4. LAWFUL BASIS AND PURPOSE FOR PROCESSING
Under Section 25 of the NDPA 2023, we only process your personal data where we have a lawful basis to do so. We use your data for the following purposes:
Purpose/Activity |
Category of Data |
Lawful Basis for Processing |
|---|---|---|
Admissions & Academic Management: To process applications, enroll students, and manage academic records. |
Identity, Academic, Contact |
Performance of a Contract (Educational agreement). |
Financial Administration: To collect tuition, pay staff, and manage university accounts. |
Identity, Financial, Contact |
Performance of a Contract & Legal Obligation (Tax/Audits). |
Statutory Reporting: Submitting required data to NUC, JAMB, NYSC, and government bodies. |
Identity, Academic |
Legal Obligation. |
Medical Care: Providing healthcare services at the University Clinic. |
Identity, Health (Sensitive) |
Vital Interests & Explicit Consent. |
Campus Security & IT Management: Monitoring CCTV, securing the university network, and issuing ID cards. |
Identity, Security, Technical |
Legitimate Interest (to ensure a safe campus and secure IT infrastructure). |
Marketing & Alumni Relations: Sending newsletters, event updates, and fundraising requests. |
Identity, Contact |
Consent (You can opt-out at any time). |
5. DATA SHARING AND DISCLOSURE
We do not sell your personal data. However, to function as a university, we may share your data with strictly vetted third parties, including:
🏛️ Government & Regulatory Bodies: National Universities Commission (NUC), JAMB, NYSC, and law enforcement (when legally mandated).

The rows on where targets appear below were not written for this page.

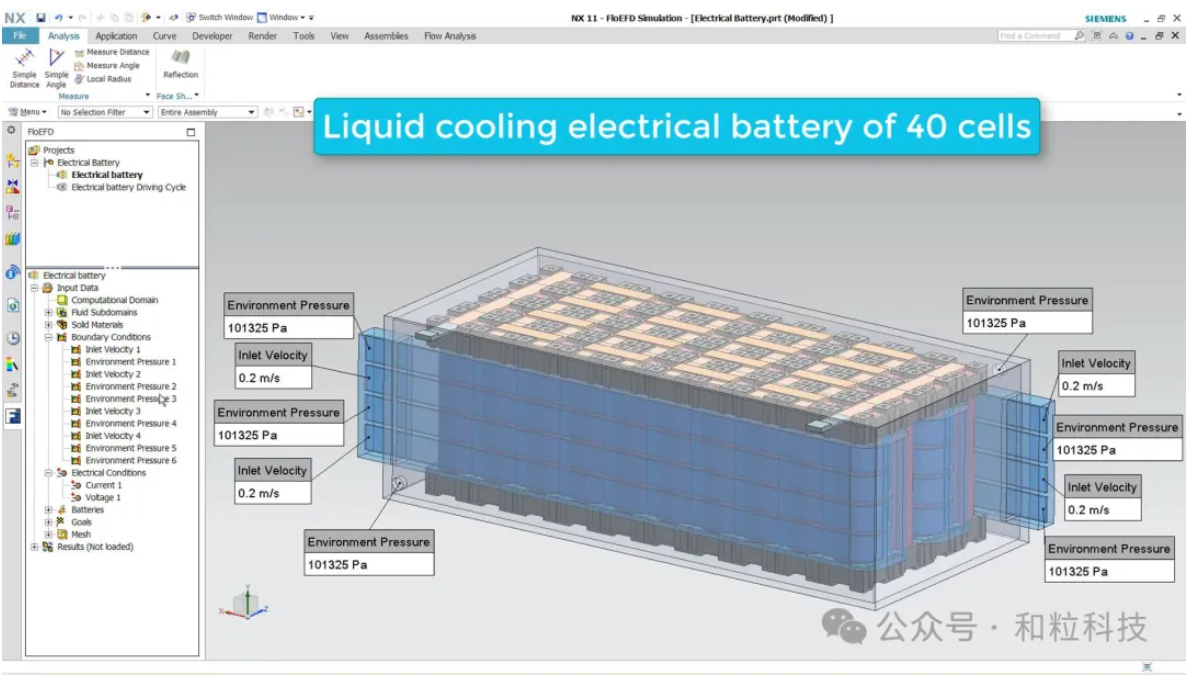This screenshot has height=677, width=1191.
Task: Switch to the Flow Analysis ribbon tab
Action: pyautogui.click(x=450, y=36)
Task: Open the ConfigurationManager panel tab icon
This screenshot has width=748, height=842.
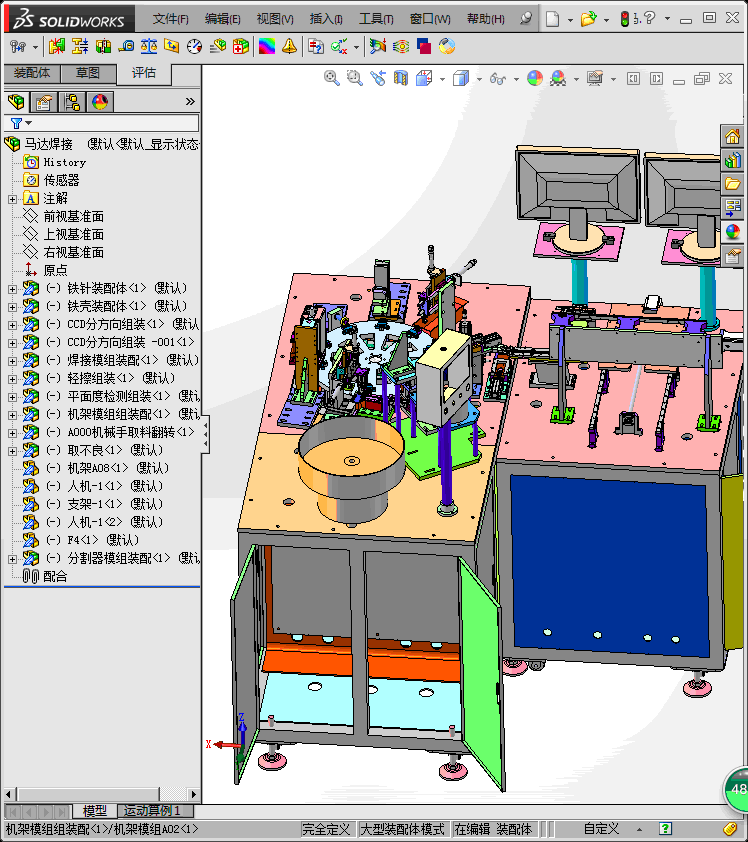Action: click(72, 101)
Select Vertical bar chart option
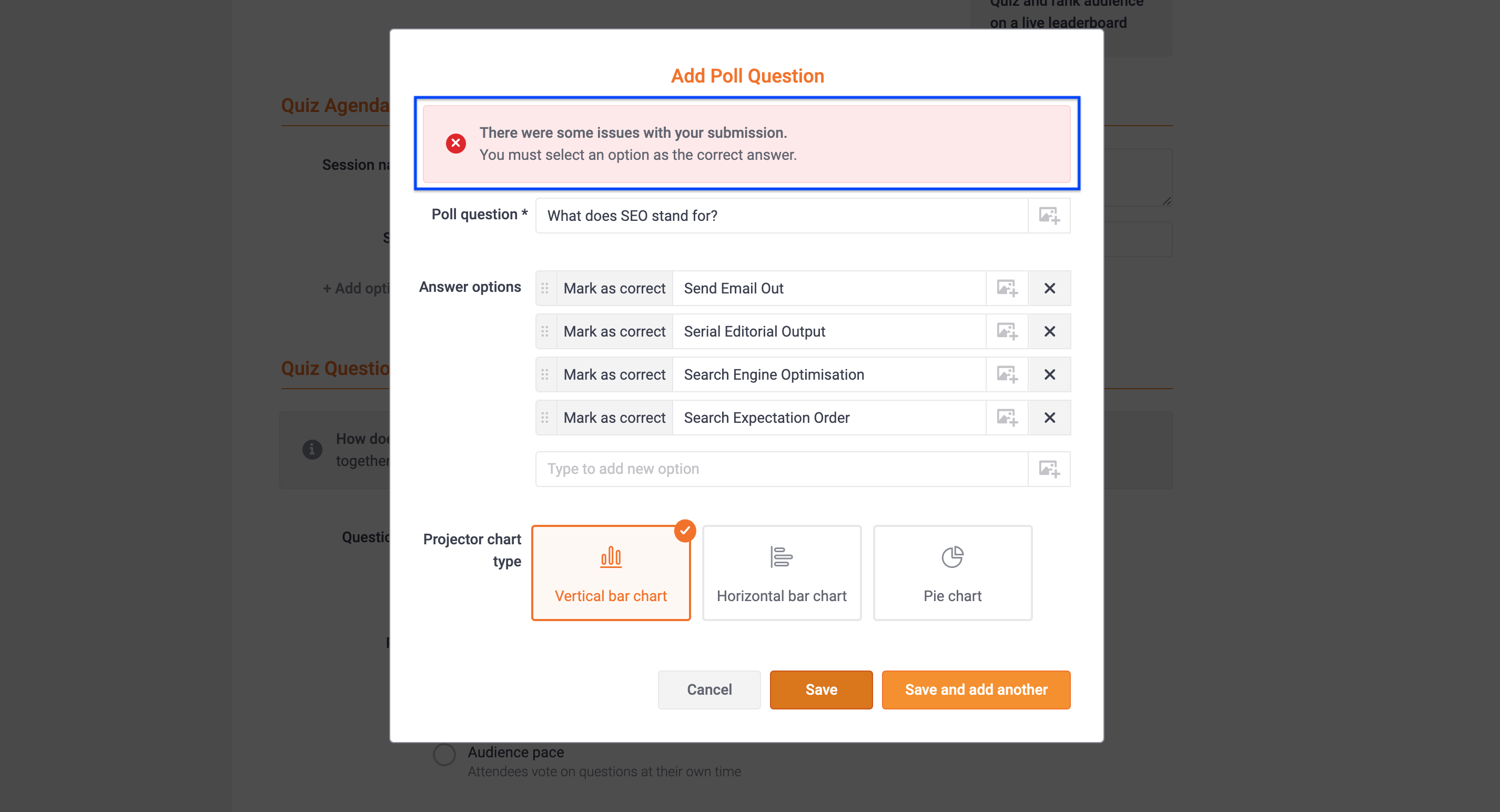1500x812 pixels. [611, 573]
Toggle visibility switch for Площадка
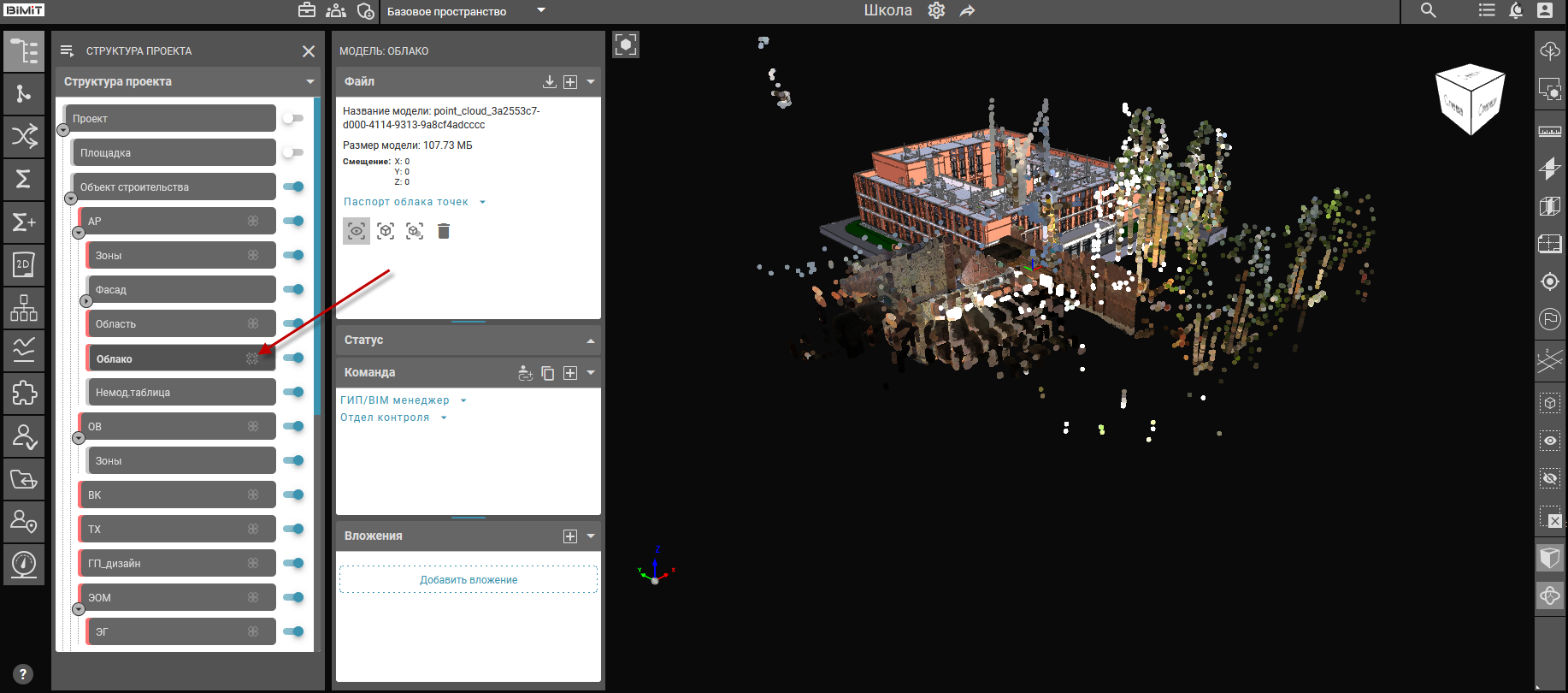 [x=293, y=152]

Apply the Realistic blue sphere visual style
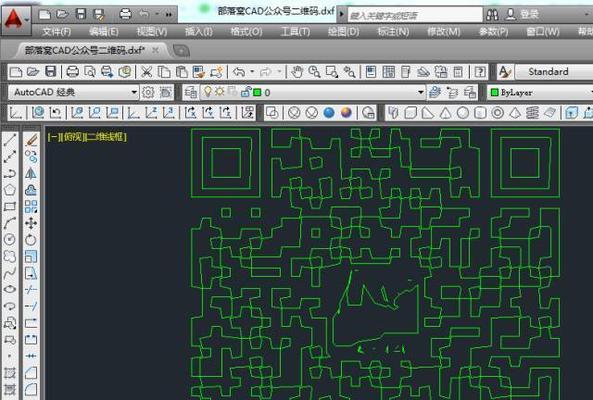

☁️ Service Providers: Cloud hosting providers (e.g., AWS/Microsoft Azure/Google Workspace), payment processors (e.g., Paystack/Interswitch), and e-learning platforms (e.g., Moodle/Canvas).
🤝 Partner Institutions: For exchange programs or external research (with your explicit consent).
Note: All third-party service providers are bound by strict Data Processing Agreements (DPAs) requiring them to secure your data in compliance with the NDPA.
6. INTERNATIONAL DATA TRANSFERS
To provide modern IT services, the University's ICT Unit may use cloud servers located outside Nigeria. Whenever we transfer personal data internationally, we ensure it is protected by ensuring the receiving country has adequate data protection laws recognized by the NDPC, or by executing Standard Contractual Clauses (SCCs) with the service provider.
7. DATA SECURITY
The University's ICT Unit has implemented robust Technical and Organisational Measures (TOMs) to protect your data from unauthorized access, alteration, or breach. These include:
🔒 End-to-end encryption for sensitive data and website traffic (HTTPS).
👤 Role-Based Access Control (RBAC) ensuring staff only access data necessary for their job.
🔐 Multi-Factor Authentication (MFA) on administrative portals.
📊 Regular cybersecurity training for staff and routine vulnerability assessments of our networks.
8. DATA RETENTION
We will only retain your personal data for as long as necessary to fulfill the purposes we collected it for.
📜 Academic Records: Core academic records (e.g., transcripts and degree certificates) are kept permanently.
💰 Financial/Staff Records: Retained for a minimum of [six (6)] years to comply with tax and employment laws.
📝 Applicant Data: Data of unsuccessful applicants is securely deleted after [one (1) academic session].